Laki-laki dengan wajah teduh itu tengah tersenyum memandang pantulan wajahnya sendiri. Ia tidak menyangka hari yang ditunggu akhirnya tiba juga. Tidak peduli apa kata orang tentang jalan pikirannya, karena hidupnya ia sendiri yang tahu. Kebahagiaan dalam hidup hanya dirinya dan Tuhan yang tahu, dan orang lain hanya bisa berkomentar akan hal tersebut.
Menurut orang-orang keputusannya mungkin salah, tapi percayalah betapa bahagia Naufal jika Allah menuliskan nama Arini Wulandari anak dari bapak Sukira sebagai jodohnya. Jangankan orang lain bahkan kedua orang tuanya pun sempat mempertanyakan keputusannya dalam memilih wanita tomboy dengan sebutan Oncom tersebut. Untung saja kedua orang tua yang sangat ia hormati itu tidak pandang bulu apalagi fisik, karena mereka meyakinkan jika semua adalah takdir Allah. Jika tidak sudah pasti Naufal yang akan nelangsa dalam menjalani hidup tanpa sang pujaan. Walaupun saat memikirkan itu Naufal selalu beristighfar karena merasa terlalu mempertanyakan ketentuan Allah dalam hidup.
"Astaghfirullah ya, Allah. Kenapa rasanya berdebar seperti ini? Tenangkan hamba-Mu ini ya,
Allah."
Naufal tidak menyangka rasanya se mendebarkan itu. Sepertinya Naufal lebih memilih untuk berdiri di atas panggung dengan dihadiri ribuan jamaah sekalipun dari pada malam ini karena gugupnya sungguh luar biasa.

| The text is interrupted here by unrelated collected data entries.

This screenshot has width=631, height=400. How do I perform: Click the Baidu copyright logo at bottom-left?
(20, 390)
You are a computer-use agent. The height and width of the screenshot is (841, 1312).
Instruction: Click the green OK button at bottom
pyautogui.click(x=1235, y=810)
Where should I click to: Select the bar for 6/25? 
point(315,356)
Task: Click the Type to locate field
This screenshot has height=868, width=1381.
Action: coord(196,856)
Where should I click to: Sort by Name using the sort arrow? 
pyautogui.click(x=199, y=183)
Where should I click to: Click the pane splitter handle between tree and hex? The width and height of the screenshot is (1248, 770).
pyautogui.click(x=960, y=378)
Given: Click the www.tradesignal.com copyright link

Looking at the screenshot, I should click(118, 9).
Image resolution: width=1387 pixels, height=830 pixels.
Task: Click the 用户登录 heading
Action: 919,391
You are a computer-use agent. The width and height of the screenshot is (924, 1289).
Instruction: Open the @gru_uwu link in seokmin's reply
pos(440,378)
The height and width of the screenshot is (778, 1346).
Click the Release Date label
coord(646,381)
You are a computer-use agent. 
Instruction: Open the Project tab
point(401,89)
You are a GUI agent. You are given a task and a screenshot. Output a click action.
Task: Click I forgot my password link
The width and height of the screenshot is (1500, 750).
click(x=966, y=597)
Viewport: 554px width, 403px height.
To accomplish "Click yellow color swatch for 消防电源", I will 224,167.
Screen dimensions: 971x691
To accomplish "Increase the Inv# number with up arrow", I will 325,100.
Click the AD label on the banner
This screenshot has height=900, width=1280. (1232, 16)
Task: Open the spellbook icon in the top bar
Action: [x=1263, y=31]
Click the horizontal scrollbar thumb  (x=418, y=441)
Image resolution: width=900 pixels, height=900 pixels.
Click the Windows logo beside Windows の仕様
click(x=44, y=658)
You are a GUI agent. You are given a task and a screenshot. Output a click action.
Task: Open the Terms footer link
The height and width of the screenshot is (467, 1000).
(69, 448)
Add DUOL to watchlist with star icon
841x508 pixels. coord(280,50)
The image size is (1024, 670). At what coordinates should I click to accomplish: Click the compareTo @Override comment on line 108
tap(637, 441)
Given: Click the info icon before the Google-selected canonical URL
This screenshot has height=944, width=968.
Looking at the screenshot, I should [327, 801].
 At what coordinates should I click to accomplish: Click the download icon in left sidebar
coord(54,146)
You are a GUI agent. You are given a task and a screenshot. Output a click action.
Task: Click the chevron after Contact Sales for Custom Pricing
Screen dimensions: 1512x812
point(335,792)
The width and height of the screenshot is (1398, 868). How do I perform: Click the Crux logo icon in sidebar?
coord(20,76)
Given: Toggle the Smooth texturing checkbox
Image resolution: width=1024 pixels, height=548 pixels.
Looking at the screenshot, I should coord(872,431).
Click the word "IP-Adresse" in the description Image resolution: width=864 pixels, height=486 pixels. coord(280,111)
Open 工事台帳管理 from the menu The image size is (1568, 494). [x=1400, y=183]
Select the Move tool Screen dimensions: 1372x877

"Assalamu'alaikum, Nak. Kamu udah siap belum?"
Ketukan dan pertanyaan akan kesiapan dirinya membuat Naufal menarik napas dalam. Mengeluarkan perlahan untuk mengurangi rasa gugup. Jangan berpikir jika seorang ustadz tidak bisa gugup apalagi ustadz muda sepertinya.
"Waalaikumsalam, Ibu. InsyaAllah Oval siap," jawabnya sedikit ragu.
"Ibu belum pernah melihat kamu segugup ini. Istighfar, Sayang. Jangan terlalu berlebihan mengagumi ciptaan, Allah." Nasihat wanita paruh baya yang bernama HJ. Rohayati atau yang biasa disebut Bu Nyai.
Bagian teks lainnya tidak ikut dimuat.